Para quem toca fábrica ou centro de distribuição, o gargalo trocou de endereço no primeiro semestre: saiu da linha de produção e parou na carga e descarga. A indústria faturou 1% menos que em 2025 e, mesmo assim, despachou caixa em volume recorde.
Aí a margem passa a se defender no pátio, não na linha. Caminhão parado na fila cobra diária, atrasa a rota seguinte e trava o espaço de manobra do galpão.
O que a CNI mediu no semestre
Os Indicadores Industriais divulgados pela CNI em 12 de agosto mostram faturamento real 1% abaixo do primeiro semestre de 2025. As horas trabalhadas na produção caíram 1,1% no mesmo período, e o emprego recuou 0,6%.
O uso da capacidade instalada ficou em 76,8% em junho, 0,6 ponto percentual a menos que em maio. Quase um quarto do parque industrial parado quer dizer custo fixo dividido por menos produto.
Junho até deu um respiro, com faturamento 0,8% acima de maio. Mas a média de uso da capacidade no semestre ficou 1 ponto percentual abaixo da do ano passado.
Larissa Nocko, especialista da CNI, atribuiu a desaceleração aos juros altos, ao endividamento de famílias e empresas, ao custo de produção em alta e à concorrência dos importados.
A caixa continuou saindo pela doca
Enquanto a linha desacelerou, a expedição não. O Índice Brasileiro de Papelão Ondulado, divulgado pela Empapel, registrou 355.814 toneladas em junho, o maior volume para um mês de junho desde o início da série, em 2005.
No semestre foram 2,104 milhões de toneladas, 3% a mais que em 2025. Papelão ondulado é caixa, e caixa é carga que atravessa o pátio todo dia.
Menos produção, mesma fila de caminhão
Fábrica rodando abaixo do potencial e embalagem em volume recorde apontam para o mesmo ponto. O gargalo agora é a carga e descarga, que decide quanto tempo o caminhão fica encostado esperando vez.
É custo que não aparece no relatório de produção, mas sai do caixa no fim do mês. O efeito bate direto no custo de pátio de indústrias e centros de distribuição: menos fila na doca, mais giro no mesmo galpão.
O equipamento do pátio entra na conta
E quem descarrega o caminhão das seis da manhã? No pátio industrial a resposta costuma ser uma pá-carregadeira, que pega granel, big bag, resíduo de processo e paletizado pesado sem trocar de máquina.

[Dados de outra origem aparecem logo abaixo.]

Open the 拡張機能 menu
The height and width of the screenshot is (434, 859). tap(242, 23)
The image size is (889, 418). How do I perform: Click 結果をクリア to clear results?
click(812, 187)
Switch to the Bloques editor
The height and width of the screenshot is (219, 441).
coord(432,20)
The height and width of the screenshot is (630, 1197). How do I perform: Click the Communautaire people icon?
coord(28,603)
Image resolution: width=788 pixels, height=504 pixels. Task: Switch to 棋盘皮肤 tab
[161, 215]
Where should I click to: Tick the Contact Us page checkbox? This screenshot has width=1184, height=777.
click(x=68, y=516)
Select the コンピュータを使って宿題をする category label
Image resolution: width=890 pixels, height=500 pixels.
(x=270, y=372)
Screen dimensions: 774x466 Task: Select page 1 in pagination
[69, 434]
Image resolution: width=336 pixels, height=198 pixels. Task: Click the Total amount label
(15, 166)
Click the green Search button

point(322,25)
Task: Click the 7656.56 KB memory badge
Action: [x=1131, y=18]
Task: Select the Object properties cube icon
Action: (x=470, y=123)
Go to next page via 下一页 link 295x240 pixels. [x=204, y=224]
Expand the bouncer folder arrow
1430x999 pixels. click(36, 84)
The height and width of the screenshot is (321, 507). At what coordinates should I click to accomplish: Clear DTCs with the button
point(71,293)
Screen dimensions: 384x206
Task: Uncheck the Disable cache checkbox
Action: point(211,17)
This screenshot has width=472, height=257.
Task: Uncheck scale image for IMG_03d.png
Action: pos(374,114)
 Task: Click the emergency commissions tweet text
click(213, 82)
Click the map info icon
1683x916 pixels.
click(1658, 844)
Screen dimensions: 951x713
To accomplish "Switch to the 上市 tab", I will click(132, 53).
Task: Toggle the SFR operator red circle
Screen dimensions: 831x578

A Komatsu entrega monitoramento remoto de fábrica, que mostra hora de motor e consumo de cada máquina sem ninguém ir ao pátio anotar. A JCB é referência mundial em manipulador telescópico, que alcança palete alto dentro do galpão.
A LiuGong nasceu fazendo carregadeira de rodas e está entre as maiores do mundo nessa linha, com preço de aquisição agressivo. A Bruto Brasil disputa a mesma faixa pelo custo-benefício de fabricação nacional.
A escolha muda conforme o tipo de carga, a assistência técnica mais perto e o que já roda no galpão. O que decide é quanto custa a hora da máquina contra o tempo que ela devolve na doca.
O que a ociosidade cobra de quem tem galpão cheio
Com quase um quarto do parque parado, o pedido vai para quem despacha primeiro com a estrutura que já tem. E os freios que a CNI aponta, dos juros ao importado, não afrouxam de um mês para o outro.
Sobra mexer no que está dentro da porteira do galpão: o metro quadrado de armazenagem e o minuto de doca. Quem estica o giro do mesmo pátio segura margem sem esperar a linha voltar a rodar cheia.